● Direction 1
In the biography of Kate Bottley, what position did she hold at Myers Grove School?
● Direction 2
List every school or college named in the Kate Bottley biography, counting both those where she studied and those where she taught.

● Excerpt provided
--------------------------------

Kate Bottley ( Stevenson) is a Church of England priest in North Nottinghamshire, a role which she combines with her other roles of journalist, media presenter and reality television star. She appears frequently on British radio and television as well as in newspapers.

Early life and education
Kate Stevenson was born in 1975 in Sheffield, England. She was educated at Walkley Primary School, Myers Grove School, where she was head girl and at Tapton School (sixth form), both state schools in Sheffield. She fell in love at a young age with the son of a local vicar and this led to her interest in the Church of England.

Bottley studied secondary religious education with Qualified Teacher Status (QTS) from 1993 to 1997 at Leeds Trinity & All Saints and then trained to be a religious education teacher in secondary schools. From 1997 to 2000 she worked as an RE teacher at Ecclesfield Secondary School. From 2000 to 2005 she was head of religious education at Yewlands Technology College in Grenoside.

She trained for ordination by being a vicar's personal assistant at St Mark's Church, Grenoside and then studying at St John's College, Nottingham.

--------------------------------

● Raw records
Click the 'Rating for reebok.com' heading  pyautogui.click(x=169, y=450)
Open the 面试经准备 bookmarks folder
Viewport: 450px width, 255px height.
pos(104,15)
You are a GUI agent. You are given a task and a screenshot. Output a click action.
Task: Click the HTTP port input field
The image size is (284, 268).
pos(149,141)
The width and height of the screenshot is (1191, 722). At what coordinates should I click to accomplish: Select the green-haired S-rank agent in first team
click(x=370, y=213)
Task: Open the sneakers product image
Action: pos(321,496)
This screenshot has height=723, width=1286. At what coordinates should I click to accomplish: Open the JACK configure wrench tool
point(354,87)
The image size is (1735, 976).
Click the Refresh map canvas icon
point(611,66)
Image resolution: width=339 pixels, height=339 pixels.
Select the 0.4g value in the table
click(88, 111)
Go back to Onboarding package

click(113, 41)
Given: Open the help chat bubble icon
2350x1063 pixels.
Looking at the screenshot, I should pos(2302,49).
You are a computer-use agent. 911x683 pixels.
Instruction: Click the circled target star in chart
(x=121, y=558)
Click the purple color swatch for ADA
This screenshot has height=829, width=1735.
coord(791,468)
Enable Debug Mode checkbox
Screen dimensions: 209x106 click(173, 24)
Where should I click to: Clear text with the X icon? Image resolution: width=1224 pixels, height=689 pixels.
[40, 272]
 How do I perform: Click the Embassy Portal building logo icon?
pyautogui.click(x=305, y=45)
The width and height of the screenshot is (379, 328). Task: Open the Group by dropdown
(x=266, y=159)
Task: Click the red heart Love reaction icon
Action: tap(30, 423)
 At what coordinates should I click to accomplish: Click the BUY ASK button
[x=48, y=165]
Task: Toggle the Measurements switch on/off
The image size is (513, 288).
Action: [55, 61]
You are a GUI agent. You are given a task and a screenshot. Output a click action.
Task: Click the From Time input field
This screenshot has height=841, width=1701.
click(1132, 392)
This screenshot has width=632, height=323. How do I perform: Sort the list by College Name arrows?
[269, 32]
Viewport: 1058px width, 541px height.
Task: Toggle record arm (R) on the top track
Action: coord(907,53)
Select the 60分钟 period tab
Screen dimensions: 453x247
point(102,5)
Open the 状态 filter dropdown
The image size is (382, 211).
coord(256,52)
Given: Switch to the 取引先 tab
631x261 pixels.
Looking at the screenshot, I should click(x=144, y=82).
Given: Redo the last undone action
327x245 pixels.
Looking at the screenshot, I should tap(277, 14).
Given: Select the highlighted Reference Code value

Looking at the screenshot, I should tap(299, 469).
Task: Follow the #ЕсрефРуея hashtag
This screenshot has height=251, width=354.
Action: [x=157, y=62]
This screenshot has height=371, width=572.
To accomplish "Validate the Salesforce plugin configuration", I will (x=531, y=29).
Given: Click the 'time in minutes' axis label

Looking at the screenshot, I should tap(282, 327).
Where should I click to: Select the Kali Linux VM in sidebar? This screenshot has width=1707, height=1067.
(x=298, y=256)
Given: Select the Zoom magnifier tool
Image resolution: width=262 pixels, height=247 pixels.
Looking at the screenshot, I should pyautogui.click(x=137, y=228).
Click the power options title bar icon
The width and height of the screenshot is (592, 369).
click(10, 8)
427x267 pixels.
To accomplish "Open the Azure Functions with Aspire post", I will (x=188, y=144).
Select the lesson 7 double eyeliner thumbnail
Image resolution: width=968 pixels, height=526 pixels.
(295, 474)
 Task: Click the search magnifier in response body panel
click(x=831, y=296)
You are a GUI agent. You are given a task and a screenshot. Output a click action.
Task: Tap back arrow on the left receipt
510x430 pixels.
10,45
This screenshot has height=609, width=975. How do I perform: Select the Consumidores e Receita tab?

--------------------------------

● Expected answer 1
She was head girl.

● Expected answer 2
Walkley Primary School
Myers Grove School
Tapton School
Leeds Trinity & All Saints
Ecclesfield Secondary School
Yewlands Technology College
St John's College, Nottingham